ELENCO DEI COMPITI:
a) Secondo il testo sullo Spaziale Festival, quale gruppo ha suonato al festival nella sua unica data italiana?
b) Prosegui il testo sullo Spaziale Festival dopo l'ultima frase riportata.

SEZIONE DI TESTO:
Spaziale Festival: Davanti e dietro la Quinta #1

Da cinque anni a questa parte, c’è un piccolo festival in città: figlio legittimo di un locale la cui filosofia – “all punk must rock, all rock must punk”- non è mai venuta meno, lo Spaziale festival è ormai giunto al suo quinto anno di età e lo festeggia addentando una grossa fetta della sempre più affollata scena live torinese. E pure se stretto fra il fratello maggiore ( e gratuito) Traffic e le solite kermesse alle porte della città, riesce a prendersi il suo…spazio e a fare il colpaccio con grossi nomi a stelle e strisce: Sonic Youth, Mudhoney, e addirittura con l’unica data italiana dei Wilco. Un bill di tutto rispetto che comprende anche gli artisti di Emersione Festival, accorpato pure lui, per una durata totale di otto giorni: ben più di quanto non fosse mai stato. Annata d’eccezione insomma, alla quale ho avuto il privilegio di guardare anche da una diversa angolazione, quella del backstage, per restituire la visione angolare di un’importante Quinta (edizione) da davanti e dietro le Quinte.

5/07/2007 Sonic Youth ( perf. Daydream Nation) + My Cat is an Alien
“Mama Kim, ovvero celebrazione e fine della Guitar Era”

Ma guardatela bene, Kim Gordon potrebbe essere vostra madre! Non vi vergognate a farci ancora certi brutti pensieri? Non si può fare a meno di chiederselo mentre la si vede scendere le scale in una lunga vestaglia da zia, non troppo diversa dal look che esibirà più tardi, quando zio Lee e papà Thurston sono al banchetto dei vinili impegnati a scartabellare per qualche improbabile ripescaggio fricchettone ( …gli Steppenwolf, Thurston?!?). Proprio così: la Gioventù Sonica non è più poi così giovane – chissà in quanti glielo diranno – e anche per Lei è tempo di ricordi e celebrazioni: e ora che Daydream Nation è considerato un classico del rock tout court viene da pensare a quanto si sbagliavano virtuosisti e nostalgici dei settanta, che quasi vent’anni fa gridarono allo scandalo, contro la morte del guitar sound. La trentina di chitarre che mi accoglie dal retropalco – molte lì per rimanere inutilizzate – dice proprio il contrario: i Sonic non sono meno maniaci delle sei corde di quanto lo possa essere un Steve Vai o un Satriani. Semplicemente accarezzano la loro bambina in modi diversi: graffiandola magari, o spingendola al limite delle sue possibilità, comunque curandosi di cambiare ferro ad ogni brano. Questo è quanto succederà questa sera, al termine dell’esibizione dei My Cat is An Alien, il capriccio psichedelico di Moore, che starà estasiato a rimirare i due torinesi mentre spaccano piatti o fanno sibilare le proprie pistole giocattolo.
Da “Teenage Riot” in poi le canzoni si fondono l’una nell’altra e quel che ne resta è un unico indistinguibile feedback, lungo cinquanta minuti, con la strana sensazione di questi spettacoli “performing” dove se da un lato è azzerato l’effetto sorpresa dall’altro è davvero sorprendente vedersi ricreare un intero lavoro, secondo dopo secondo, davanti ai propri occhi e alle proprie orecchie, praticamente identico a come ce lo ricordavamo.

RECORD FORNITI:

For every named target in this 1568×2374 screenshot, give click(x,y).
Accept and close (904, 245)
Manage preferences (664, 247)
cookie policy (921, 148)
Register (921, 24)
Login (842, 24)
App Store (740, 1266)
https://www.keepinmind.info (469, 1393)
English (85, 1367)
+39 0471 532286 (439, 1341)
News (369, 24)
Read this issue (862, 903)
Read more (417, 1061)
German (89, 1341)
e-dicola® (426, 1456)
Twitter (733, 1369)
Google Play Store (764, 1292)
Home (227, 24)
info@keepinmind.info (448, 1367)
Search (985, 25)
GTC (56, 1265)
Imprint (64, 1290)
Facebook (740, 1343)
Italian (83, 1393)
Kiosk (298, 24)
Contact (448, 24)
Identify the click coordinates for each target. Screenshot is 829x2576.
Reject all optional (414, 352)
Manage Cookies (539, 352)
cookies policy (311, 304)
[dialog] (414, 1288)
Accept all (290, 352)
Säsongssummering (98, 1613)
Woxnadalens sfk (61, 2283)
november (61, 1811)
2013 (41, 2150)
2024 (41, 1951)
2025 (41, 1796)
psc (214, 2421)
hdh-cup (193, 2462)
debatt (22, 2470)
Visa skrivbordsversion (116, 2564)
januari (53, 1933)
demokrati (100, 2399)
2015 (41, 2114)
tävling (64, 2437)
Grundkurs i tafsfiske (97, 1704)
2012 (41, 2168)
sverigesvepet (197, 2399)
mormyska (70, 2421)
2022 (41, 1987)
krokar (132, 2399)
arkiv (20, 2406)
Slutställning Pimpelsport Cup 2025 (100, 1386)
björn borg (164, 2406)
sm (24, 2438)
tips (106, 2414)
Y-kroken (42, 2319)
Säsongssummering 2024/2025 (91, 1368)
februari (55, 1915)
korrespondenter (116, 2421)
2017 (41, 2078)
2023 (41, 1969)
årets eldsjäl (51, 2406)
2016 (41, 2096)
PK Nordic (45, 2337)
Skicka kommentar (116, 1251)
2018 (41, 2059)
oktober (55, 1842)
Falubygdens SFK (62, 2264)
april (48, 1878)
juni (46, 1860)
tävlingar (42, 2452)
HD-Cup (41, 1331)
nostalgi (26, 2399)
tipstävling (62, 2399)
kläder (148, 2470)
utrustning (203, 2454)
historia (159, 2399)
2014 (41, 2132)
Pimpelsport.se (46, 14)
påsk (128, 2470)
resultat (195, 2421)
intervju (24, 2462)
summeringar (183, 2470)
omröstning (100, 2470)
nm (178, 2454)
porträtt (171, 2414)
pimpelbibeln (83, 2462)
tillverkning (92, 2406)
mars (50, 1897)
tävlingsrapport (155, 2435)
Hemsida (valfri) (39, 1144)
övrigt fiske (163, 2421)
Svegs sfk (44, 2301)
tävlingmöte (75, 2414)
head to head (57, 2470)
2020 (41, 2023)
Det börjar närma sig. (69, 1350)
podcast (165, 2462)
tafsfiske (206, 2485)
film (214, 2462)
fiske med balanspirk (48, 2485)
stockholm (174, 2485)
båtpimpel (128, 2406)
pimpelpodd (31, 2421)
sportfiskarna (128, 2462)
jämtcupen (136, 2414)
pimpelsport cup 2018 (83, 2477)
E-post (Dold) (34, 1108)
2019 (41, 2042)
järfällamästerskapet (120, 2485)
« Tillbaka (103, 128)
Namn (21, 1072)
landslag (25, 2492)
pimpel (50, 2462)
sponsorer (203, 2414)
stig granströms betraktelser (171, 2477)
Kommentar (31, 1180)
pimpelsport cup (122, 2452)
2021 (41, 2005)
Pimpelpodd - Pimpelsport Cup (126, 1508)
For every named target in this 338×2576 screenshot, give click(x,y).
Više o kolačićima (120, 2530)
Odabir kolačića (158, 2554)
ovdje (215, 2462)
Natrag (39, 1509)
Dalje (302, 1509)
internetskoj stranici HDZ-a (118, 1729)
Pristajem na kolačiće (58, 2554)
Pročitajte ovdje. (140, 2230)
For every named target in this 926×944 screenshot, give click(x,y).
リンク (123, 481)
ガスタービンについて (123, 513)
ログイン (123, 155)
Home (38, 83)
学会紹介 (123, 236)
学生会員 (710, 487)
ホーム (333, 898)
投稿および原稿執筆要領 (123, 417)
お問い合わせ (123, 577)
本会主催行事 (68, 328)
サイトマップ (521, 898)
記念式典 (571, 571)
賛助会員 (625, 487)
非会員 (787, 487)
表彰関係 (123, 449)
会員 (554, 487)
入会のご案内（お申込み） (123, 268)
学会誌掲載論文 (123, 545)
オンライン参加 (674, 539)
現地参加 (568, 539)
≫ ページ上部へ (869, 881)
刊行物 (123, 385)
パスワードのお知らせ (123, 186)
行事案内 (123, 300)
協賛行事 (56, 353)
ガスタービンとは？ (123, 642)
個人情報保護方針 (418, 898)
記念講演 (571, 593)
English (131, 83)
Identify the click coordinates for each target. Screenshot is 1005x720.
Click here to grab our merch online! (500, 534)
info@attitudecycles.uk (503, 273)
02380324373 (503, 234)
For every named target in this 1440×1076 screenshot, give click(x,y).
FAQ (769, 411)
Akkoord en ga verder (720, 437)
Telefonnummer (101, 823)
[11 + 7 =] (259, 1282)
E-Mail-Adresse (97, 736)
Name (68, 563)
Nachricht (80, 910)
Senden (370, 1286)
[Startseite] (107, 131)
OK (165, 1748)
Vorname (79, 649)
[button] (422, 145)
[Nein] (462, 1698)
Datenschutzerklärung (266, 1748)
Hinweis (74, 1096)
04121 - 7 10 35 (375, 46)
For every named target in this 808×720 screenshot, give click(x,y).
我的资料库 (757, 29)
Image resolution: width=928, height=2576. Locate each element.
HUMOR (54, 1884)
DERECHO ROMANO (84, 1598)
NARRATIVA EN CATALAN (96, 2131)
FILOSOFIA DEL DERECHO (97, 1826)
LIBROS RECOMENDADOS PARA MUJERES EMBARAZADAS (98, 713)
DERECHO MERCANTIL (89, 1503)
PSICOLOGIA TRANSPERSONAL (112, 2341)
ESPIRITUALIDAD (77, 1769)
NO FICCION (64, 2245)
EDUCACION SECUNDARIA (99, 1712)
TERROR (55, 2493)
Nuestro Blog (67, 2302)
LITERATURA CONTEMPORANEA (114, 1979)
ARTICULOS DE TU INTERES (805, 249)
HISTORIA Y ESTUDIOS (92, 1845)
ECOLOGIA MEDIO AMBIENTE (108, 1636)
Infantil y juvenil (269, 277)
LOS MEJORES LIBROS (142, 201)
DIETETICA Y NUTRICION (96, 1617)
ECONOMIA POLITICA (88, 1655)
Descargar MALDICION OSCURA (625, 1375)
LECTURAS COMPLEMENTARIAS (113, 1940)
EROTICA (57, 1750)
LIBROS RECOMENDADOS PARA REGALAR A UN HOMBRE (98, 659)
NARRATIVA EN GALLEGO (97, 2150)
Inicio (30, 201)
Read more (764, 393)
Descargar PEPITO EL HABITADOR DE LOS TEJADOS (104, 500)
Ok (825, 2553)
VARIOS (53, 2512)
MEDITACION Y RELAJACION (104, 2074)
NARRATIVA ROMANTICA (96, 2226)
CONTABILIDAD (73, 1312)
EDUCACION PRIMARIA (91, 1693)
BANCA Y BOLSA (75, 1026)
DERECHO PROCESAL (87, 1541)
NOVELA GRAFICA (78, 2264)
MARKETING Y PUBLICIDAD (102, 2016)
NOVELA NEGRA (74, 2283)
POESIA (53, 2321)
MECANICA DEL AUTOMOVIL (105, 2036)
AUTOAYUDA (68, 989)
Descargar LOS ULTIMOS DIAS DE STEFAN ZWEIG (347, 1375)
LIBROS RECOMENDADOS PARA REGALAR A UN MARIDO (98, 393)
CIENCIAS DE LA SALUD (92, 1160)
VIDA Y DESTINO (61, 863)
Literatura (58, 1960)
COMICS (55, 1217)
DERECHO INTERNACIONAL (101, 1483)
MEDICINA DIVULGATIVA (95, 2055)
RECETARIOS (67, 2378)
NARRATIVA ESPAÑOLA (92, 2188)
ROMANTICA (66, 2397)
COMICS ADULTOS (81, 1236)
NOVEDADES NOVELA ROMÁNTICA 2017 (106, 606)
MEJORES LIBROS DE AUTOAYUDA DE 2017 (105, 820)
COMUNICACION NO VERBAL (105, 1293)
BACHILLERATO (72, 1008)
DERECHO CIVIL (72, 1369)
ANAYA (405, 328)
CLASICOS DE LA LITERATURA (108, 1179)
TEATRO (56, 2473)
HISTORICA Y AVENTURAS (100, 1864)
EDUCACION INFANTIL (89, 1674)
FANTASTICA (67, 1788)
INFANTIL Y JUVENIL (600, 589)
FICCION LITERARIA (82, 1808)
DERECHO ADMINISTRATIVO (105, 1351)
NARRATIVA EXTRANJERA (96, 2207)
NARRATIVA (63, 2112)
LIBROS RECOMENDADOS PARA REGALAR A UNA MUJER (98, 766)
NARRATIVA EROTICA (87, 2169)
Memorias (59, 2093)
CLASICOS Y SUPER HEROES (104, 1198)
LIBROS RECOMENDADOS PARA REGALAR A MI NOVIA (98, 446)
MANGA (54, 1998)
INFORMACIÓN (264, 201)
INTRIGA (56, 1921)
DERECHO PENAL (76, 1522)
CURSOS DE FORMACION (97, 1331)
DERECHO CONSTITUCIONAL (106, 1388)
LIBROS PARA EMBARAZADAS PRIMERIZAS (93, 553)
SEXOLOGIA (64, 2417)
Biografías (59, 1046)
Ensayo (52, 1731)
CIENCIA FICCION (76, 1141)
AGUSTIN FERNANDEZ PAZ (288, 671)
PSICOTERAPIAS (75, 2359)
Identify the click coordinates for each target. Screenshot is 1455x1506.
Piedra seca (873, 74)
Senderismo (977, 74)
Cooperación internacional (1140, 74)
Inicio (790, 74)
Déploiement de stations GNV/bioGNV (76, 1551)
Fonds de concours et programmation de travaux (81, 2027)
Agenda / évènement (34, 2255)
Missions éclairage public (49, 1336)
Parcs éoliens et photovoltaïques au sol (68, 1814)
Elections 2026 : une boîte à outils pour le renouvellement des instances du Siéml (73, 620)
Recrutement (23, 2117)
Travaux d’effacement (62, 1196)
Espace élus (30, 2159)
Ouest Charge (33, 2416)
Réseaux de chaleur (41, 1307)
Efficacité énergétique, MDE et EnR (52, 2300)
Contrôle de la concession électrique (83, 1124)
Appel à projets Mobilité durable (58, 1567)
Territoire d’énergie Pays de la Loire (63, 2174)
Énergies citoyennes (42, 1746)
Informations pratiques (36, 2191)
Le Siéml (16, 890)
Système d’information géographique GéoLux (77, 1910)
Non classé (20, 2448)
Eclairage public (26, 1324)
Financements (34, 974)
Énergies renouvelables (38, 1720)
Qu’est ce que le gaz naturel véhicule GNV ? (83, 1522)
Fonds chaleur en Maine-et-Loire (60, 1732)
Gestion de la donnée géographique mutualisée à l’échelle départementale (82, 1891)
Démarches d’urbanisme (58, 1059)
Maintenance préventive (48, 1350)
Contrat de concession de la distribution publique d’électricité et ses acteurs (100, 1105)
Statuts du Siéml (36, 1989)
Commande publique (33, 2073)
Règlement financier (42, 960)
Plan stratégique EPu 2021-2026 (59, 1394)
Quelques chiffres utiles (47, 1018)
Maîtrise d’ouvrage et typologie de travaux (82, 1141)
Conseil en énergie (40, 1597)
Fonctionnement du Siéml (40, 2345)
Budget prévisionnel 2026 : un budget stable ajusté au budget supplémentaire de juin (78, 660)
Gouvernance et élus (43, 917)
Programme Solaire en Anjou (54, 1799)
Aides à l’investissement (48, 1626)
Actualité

PROBLEMI RISOLTI:
a) I Wilco.

b)
Ad amarcord esaurito, Kim si libera della propria zavorra per affidarla all’ormai stabilizzato Mark Ibold: finalmente libera e felice, la nostra frontwoman si lancia in un’improbabile danza hippy su una melodia floreale che sente solo lei, mentre tutt’attorno “Incinerate” e le altre (queste sì) canzoni di “Rather Ripped” riportano il gruppo al ventunesimo secolo. E’ il gran finale, non solo del set, ma dell’epoca dei chitarroni, portata in trionfo dal ritorno di un disco e di una band che hanno portato l’osservanza del suo culto ad un altro, estremo livello.

06/07/07 Giardini di Mirò + King Suffy Generator + OGM
Emersione # 1

Prima serata dedicata all’Emersione Festival, che ha il pregio di accoppiare artisti emergenti a headliner già belli che emersi, a mo’ di traino. I Giardini di Mirò (unica band extrapiemontese della tre giorni) calpesteranno per primi la terra su cui hanno camminato i Sonic Youth, cui tanto devono. A proposito di grunge/noise e di debiti, i vincitori del Pagella Rock OGM aprono di fronte ad un pubblico ancora esiguo, e sono così ingenuamente Nirvana ( o primi Verdena, vedete voi…) da fare quasi tenerezza: formazione a tre, chitarre davanti all’amplificatore, grida strozzate, bassista spilungo che si agita…torna proprio tutto!
Di altra pasta ed estrazione la performance dei King Suffy Generator, che trattano la materia prog con maniere ed attitudine da indiekids: formazione classica, con l’aggiunta di un sax e di un addetto alla geniale sezione “piatti e sintetizzatori” a cui andranno le congratulazioni del me-ubriaco-di-birra nel dopoconcerto. Entusiasmi che confermo anche ora, da sobrio, anche alla luce del fatto che sono stati forse gli unici novellini a dare davvero uno scossone a noi spettatori. Prossimamente su queste pagine la recensione del demo che sono riuscito a strappargli.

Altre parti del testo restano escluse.